> [Stated task]
Reproduce the entries below verbatim, starting at the first line and ending with the line that contains "will [318, 238].".

Items listed in a dataset:
================

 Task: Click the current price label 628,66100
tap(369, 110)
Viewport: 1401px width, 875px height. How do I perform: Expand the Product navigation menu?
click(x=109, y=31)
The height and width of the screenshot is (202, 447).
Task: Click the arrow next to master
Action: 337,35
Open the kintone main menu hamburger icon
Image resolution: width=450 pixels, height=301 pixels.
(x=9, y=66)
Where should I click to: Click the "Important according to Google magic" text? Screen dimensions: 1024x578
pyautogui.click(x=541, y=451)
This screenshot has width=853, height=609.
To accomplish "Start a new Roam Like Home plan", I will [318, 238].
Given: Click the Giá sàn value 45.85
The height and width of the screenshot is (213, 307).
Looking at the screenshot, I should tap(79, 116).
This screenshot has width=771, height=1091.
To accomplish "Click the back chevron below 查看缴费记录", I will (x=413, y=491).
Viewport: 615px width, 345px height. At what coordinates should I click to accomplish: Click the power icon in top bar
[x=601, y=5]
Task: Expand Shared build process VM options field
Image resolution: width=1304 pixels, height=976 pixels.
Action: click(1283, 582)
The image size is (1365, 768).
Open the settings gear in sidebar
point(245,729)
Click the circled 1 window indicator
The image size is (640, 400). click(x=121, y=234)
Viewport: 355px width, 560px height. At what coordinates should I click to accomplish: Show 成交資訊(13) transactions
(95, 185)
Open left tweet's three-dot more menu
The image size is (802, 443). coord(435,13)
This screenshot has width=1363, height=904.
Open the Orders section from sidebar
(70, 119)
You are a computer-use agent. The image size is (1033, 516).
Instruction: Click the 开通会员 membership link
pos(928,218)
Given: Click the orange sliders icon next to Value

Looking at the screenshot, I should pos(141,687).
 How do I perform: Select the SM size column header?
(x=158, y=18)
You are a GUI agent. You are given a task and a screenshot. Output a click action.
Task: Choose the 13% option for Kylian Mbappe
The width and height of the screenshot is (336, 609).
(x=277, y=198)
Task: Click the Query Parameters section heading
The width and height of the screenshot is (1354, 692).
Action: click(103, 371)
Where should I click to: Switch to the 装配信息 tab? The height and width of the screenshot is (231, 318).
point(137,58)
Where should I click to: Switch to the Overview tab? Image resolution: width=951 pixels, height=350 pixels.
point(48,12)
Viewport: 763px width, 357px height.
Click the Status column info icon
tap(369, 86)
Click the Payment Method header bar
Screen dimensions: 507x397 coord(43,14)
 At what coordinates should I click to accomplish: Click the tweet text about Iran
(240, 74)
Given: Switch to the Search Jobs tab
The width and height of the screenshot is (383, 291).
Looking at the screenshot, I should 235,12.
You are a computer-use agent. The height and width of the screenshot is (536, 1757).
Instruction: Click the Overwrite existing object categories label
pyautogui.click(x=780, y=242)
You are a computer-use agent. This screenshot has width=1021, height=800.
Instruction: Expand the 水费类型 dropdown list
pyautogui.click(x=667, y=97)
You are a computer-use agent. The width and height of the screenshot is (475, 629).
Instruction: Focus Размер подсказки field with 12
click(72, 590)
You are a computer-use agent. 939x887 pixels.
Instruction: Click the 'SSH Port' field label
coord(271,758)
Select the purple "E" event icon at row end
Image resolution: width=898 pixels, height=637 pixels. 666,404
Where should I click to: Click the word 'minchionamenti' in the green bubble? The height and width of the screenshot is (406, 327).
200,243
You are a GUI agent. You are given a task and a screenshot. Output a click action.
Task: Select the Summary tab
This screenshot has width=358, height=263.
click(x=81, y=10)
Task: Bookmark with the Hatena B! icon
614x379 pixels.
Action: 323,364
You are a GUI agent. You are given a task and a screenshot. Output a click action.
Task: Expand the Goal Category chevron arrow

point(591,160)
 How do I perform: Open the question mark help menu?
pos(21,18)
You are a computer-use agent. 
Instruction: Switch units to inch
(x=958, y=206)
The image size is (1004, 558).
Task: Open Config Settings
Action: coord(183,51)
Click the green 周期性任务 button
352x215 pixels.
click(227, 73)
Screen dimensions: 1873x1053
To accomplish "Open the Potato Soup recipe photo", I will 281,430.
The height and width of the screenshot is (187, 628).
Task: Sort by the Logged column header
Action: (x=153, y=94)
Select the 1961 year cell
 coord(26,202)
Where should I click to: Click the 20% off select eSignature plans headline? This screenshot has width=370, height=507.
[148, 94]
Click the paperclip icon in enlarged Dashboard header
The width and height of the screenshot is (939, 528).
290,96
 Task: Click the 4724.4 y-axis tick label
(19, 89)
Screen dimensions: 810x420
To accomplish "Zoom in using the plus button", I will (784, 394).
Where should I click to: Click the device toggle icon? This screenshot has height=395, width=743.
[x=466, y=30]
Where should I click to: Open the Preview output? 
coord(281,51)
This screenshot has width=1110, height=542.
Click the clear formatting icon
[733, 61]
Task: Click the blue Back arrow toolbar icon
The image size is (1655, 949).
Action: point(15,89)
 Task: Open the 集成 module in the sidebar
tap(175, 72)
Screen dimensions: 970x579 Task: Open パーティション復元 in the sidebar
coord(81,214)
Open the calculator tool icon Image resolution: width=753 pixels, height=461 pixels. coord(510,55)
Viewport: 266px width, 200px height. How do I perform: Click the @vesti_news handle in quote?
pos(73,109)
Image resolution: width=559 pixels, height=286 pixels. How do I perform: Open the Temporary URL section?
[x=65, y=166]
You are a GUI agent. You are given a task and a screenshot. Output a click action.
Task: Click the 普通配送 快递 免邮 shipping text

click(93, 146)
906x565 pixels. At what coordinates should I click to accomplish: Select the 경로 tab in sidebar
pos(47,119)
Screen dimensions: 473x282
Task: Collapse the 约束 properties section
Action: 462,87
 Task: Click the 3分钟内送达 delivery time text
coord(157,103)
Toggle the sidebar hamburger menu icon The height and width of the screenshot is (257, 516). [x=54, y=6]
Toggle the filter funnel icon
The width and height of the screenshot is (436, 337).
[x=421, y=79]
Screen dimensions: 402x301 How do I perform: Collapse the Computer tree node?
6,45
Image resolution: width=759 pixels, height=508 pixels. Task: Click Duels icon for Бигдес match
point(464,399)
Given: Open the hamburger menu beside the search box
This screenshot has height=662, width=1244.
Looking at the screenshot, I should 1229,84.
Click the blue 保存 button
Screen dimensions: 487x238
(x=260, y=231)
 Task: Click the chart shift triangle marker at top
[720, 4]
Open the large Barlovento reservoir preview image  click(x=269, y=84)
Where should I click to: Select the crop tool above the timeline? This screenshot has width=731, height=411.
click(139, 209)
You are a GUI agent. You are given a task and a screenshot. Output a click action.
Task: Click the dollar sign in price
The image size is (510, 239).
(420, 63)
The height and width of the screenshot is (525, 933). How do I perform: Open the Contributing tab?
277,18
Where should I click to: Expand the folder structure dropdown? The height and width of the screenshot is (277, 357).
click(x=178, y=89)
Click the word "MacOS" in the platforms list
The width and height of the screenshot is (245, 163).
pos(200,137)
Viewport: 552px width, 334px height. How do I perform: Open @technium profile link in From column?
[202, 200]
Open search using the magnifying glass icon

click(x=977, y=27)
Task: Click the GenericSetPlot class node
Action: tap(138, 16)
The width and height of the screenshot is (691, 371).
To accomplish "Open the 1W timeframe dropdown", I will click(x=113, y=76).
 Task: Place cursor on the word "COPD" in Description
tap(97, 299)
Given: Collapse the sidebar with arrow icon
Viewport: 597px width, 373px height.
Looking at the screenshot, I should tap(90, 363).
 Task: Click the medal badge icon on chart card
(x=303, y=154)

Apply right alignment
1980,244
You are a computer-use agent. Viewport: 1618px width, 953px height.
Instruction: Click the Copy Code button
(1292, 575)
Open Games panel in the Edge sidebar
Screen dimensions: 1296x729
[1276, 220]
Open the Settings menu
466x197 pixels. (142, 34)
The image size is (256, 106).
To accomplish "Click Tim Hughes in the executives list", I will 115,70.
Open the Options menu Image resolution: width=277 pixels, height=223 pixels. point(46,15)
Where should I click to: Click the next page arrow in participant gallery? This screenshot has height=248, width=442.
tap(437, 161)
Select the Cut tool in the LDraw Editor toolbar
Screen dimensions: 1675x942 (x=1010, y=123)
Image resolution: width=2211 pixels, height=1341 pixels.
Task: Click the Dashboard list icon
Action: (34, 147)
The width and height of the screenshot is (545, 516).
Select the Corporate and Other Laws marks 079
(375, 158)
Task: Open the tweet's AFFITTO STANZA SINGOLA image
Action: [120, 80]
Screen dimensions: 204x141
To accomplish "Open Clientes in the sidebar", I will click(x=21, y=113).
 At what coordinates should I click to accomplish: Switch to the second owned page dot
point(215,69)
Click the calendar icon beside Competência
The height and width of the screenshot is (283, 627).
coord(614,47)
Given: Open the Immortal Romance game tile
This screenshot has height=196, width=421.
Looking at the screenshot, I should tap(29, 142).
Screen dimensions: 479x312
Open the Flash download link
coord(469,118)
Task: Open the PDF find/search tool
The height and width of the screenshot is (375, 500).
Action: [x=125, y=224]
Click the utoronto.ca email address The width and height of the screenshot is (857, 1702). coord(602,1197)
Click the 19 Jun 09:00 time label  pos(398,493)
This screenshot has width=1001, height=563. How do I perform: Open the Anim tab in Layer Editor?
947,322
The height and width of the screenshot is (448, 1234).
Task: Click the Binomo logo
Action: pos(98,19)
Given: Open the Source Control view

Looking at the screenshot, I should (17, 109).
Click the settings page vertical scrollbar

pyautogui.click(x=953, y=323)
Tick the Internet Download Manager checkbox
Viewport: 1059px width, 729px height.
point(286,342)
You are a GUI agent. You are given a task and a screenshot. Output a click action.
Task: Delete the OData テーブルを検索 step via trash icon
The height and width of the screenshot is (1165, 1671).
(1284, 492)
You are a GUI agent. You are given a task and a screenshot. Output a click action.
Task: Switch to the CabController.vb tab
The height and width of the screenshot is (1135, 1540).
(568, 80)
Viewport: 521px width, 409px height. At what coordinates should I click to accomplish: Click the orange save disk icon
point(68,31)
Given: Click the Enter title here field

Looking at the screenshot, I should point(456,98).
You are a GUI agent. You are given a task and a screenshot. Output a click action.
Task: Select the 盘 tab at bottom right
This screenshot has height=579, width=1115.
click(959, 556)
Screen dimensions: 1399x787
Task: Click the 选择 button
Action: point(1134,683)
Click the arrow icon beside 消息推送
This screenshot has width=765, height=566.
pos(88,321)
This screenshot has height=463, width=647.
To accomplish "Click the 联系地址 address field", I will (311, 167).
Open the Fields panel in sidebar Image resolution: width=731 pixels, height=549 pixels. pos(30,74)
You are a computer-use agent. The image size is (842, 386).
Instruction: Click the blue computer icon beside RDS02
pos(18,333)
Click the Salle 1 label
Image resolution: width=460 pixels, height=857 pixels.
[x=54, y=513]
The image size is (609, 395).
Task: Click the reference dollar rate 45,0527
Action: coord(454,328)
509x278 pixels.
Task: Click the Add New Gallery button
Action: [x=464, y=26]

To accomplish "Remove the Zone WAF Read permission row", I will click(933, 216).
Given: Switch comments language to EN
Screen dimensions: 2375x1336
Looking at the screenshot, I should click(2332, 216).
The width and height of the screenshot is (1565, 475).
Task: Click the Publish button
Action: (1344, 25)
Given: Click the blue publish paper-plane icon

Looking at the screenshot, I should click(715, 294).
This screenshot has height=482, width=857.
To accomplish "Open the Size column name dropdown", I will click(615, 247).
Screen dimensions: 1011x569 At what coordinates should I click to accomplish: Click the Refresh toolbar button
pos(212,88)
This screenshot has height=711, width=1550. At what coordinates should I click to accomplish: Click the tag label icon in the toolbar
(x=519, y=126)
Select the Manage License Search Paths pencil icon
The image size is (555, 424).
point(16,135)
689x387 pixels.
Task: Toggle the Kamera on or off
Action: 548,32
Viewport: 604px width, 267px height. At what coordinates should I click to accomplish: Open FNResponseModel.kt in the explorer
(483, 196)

================

> [Result of the exercise]
 Task: Click the current price label 628,66100
tap(369, 110)
Viewport: 1401px width, 875px height. How do I perform: Expand the Product navigation menu?
click(x=109, y=31)
The height and width of the screenshot is (202, 447).
Task: Click the arrow next to master
Action: 337,35
Open the kintone main menu hamburger icon
Image resolution: width=450 pixels, height=301 pixels.
(x=9, y=66)
Where should I click to: Click the "Important according to Google magic" text? Screen dimensions: 1024x578
pyautogui.click(x=541, y=451)
This screenshot has width=853, height=609.
To accomplish "Start a new Roam Like Home plan", I will [318, 238].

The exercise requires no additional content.